Closed chenrui17 closed 5 months ago

chenrui17 commented 5 months ago

Describe the bug

from nemo_curator.download import download_common_crawl
Traceback (most recent call last):
  File "<stdin>", line 1, in <module>
  File "/opt/NeMo-Curator/nemo_curator/download/__init__.py", line 16, in <module>
    from .commoncrawl import (
  File "/opt/NeMo-Curator/nemo_curator/download/commoncrawl.py", line 21, in <module>
    import justext
  File "/usr/local/lib/python3.10/dist-packages/justext/__init__.py", line 12, in <module>
    from .core import justext
  File "/usr/local/lib/python3.10/dist-packages/justext/core.py", line 21, in <module>
    from lxml.html.clean import Cleaner
  File "/usr/local/lib/python3.10/dist-packages/lxml/html/clean.py", line 18, in <module>
    raise ImportError(
ImportError: lxml.html.clean module is now a separate project lxml_html_clean.
Install lxml[html_clean] or lxml_html_clean directly.
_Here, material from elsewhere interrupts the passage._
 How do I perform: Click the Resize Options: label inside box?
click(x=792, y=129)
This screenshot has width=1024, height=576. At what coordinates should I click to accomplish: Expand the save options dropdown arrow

Steps/Code to reproduce bug

https://github.com/NVIDIA/NeMo-Curator/issues/25 use this Dockerfile to build image, and create a container successfuly, but when i run from nemo_curator.download import download_common_crawl, it encountered an error above.

ryantwolf commented 5 months ago

Yeah we saw this too. It's a problem with jusText. I have found a workaround that I will make a PR for later.